Mexico Struggles Against US and Europe Troubles


| Oct. 21, 2011 |


Published by Minyanville

While Mexico continues its struggle against dependency on the United States and the large hit it is taking from the eurozone crisis, third quarter results from some of its biggest companies showed some promise.





Walmart de Mexico (WMT) saw profits rise 15% to $360 million, marking the highest increase of this year. Revenue was up 11% for the company that has been prodigious in opening up new stores, with 215 new sites opening their doors in Mexico this year alone with a further 43 in Central America. Another 145 are planned this year for Mexico alone. While customer traffic did slow, high sales have offset the capital that went into opening new stores leading to the strong figures.





The news comes despite August retail figures showing a 0.3% decline compared to the previous month. “Weakening consumer confidence, moderating job growth, and contained real wage gains are likely to keep consumer spending relatively subdued in the near term,” Goldman Sachs economist Alberto Ramos told Reuters.

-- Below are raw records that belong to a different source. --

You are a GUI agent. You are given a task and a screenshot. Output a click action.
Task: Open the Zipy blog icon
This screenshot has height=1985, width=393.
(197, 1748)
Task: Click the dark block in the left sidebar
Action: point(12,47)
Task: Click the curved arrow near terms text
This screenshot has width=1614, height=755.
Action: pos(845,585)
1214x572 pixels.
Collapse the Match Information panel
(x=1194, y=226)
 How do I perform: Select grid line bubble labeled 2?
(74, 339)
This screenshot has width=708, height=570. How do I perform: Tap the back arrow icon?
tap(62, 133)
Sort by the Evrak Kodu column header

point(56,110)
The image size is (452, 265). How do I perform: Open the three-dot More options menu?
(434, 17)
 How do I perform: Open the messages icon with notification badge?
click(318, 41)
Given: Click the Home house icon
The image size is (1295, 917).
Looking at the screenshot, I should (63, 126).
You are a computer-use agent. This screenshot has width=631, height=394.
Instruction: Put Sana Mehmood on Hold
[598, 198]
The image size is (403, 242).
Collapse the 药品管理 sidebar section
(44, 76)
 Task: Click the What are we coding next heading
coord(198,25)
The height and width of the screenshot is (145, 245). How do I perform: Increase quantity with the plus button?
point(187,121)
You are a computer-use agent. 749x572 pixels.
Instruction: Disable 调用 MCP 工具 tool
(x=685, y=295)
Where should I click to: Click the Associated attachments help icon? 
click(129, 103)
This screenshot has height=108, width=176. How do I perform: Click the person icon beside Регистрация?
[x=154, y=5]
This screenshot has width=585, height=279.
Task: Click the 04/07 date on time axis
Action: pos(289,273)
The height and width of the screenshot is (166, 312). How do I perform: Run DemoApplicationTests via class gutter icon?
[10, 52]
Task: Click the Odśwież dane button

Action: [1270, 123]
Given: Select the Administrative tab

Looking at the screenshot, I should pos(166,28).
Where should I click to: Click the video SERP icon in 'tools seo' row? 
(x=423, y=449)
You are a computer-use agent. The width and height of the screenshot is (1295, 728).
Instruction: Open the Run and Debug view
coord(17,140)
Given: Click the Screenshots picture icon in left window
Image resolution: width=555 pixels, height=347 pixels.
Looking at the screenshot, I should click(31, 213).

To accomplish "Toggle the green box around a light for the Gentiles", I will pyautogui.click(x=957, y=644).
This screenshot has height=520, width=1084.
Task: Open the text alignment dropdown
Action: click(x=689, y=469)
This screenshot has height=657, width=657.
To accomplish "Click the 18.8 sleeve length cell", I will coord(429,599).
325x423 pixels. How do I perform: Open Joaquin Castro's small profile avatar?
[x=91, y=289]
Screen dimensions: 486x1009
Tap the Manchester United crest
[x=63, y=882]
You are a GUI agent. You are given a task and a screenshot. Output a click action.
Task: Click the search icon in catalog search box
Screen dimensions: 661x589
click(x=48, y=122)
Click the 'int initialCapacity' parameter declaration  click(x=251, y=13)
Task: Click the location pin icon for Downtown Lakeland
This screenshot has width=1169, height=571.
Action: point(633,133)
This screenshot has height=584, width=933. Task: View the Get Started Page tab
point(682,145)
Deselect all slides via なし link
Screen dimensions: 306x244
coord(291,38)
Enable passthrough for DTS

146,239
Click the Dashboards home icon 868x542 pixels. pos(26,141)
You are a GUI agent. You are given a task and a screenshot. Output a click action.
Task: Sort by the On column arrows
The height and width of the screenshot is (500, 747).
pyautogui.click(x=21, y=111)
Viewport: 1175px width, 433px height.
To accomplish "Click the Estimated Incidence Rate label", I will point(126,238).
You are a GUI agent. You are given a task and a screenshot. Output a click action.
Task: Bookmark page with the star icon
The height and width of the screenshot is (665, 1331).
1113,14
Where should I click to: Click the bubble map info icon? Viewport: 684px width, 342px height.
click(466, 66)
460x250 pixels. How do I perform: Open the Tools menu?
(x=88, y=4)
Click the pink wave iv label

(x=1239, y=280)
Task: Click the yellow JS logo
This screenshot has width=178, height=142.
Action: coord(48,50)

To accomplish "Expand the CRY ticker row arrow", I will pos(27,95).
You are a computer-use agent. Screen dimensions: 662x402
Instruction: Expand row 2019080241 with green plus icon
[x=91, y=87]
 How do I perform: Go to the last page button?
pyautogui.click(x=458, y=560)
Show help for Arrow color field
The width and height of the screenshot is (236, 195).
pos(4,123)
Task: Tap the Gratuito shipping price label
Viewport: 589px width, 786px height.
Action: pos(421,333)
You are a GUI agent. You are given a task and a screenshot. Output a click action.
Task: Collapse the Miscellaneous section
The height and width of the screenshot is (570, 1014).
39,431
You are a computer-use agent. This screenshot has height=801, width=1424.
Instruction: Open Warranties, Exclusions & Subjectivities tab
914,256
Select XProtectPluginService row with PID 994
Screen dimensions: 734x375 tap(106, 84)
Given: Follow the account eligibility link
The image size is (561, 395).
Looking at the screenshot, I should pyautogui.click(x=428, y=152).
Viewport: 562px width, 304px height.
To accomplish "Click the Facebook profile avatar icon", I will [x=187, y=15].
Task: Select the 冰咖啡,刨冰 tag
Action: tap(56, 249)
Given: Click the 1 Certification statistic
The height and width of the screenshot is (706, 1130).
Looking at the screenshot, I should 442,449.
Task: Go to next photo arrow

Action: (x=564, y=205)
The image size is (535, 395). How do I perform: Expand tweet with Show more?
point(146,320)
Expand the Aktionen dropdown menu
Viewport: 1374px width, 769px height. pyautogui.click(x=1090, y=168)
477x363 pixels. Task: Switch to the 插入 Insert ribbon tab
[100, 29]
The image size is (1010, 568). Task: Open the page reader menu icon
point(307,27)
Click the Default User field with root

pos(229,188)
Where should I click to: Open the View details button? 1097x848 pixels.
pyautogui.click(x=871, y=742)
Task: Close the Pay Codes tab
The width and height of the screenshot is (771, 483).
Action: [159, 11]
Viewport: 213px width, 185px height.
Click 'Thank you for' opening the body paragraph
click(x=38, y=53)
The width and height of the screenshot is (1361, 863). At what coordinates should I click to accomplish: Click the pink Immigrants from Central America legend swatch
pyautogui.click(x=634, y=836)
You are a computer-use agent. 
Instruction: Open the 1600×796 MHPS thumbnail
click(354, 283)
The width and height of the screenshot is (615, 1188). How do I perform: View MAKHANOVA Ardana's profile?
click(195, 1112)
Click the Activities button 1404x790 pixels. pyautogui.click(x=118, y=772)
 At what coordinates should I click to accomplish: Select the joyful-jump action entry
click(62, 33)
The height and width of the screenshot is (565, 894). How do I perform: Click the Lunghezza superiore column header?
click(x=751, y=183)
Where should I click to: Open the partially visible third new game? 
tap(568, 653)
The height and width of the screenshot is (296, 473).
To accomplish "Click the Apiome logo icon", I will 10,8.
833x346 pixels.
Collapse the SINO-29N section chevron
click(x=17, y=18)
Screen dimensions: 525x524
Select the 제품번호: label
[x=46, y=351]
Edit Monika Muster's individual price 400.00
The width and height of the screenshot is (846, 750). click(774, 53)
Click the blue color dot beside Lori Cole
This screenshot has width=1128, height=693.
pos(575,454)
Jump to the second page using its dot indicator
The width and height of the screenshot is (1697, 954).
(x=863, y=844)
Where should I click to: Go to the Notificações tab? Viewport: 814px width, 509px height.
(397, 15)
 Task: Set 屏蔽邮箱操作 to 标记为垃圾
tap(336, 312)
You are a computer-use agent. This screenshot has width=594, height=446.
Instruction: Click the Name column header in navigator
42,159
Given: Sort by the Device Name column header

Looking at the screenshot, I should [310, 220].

Brewer Modelo saw third-quarter net profit up 33% to $242 million, thanks primarily to the sharp fall in the value of the Mexican peso. The Corona maker saw domestic sales rise 9.6%, thanks to both a 3.7% rise in sales voume and a 5.7% rise in average price per unit. Telling of the country’s reliance on the US market, export revenue declined 7.6%.





Next week, Coca-Cola bottling giant Femsa (KOF) is expected to post third-quarter profits of 25%, with strong sales up 14.7% over the period. However, high sugar and plastic prices will continue to hit profit margins.





It wasn’t good news for all, however. The world’s largest Spanish-language television producer Televisa saw third quarter profit down 6.8% to $147 million, compared to the same period last year, again thanks to foreign exchange rates. Revenue was up 8.1% thanks to paid-for television services. The company did see shares rise 4.2% yesterday on the news of higher sales.





The European crisis, meanwhile, continues to take its toll on the country’s stocks. The IPC index fell 0.4% to 34,396 points on a volume of 239.4 million shares worth $366 million yesterday, with the Mexican peso falling 1.7% against the US dollar to 13.6890.





“This is a direct consequence of the weakening euro. Wherever the euro leads, there the peso goes,” Federico Flores, a senior trader with local brokerage Invex, told the Wall Street Journal.





Mexico In Brief:





Unemployment Down as Rates Stay Unchanged


Joblessness in Mexico hit a five-month low last month, at 5.26% down from August’s 5.39%. “There is still plenty of slack in the labor market,” Neil Shearing, an analyst at Capital Economics in London, told Reuters. “There is no capacity pressure and growth will slow over the next 12 months.”





Last week saw the central bank keep the interest rate at 4.5%; however, policymakers have said that they will be watching for inflationary pressure as well as keeping a close eye on global markets.





Calderón Makes Shocking Allegation


Mexican President Felipe Calderón has accused politicians in the country’s main opposition Institutional Revolutionary Party (or PRI) of dealing with criminals, less than a year before the July presidential elections. Thanks primarily to Calderón’s war on drugs having taken more than 42,000 lives since December 2006, his own National Action Party (PAN) is expecting defeat at the polls.





“This is really serious,” Javier Oliva, a political scientist at the National Autonomous University of Mexico (UNAM), told Reuters. “The president has an obligation to prove this now, to name names. The president is regressing into a negative stance of being president of the PAN, and not president of Mexico.”





This subtle difference is a big deal in Mexico, where the president is expected to steer clear of party politics.





Presidential Challenger Floats Pemex Private Investment


PRI candidate Enrique Peña Nieto, the frontrunner for the presidency, told the Financial Times this week that state oil company Pemex could “achieve more, grow more, and do more through alliances with the private sector.” This raises the prospect of private investment in the company for the first time in more than 50 years.





It was his own party that nationalized the oil sector in 1938, and the presidential hopeful insisted that this was not an election pledge but the floating of a more general idea. “Mexico cannot waste this opportunity,” Peña Nieto told the London paper. “I believe that it is possible to find mechanisms that guarantee, on one hand, the state’s ownership of the oil in Mexico but on the other, mechanisms to achieve and encourage a greater involvement of the private sector ... we have to take much more audacious steps.”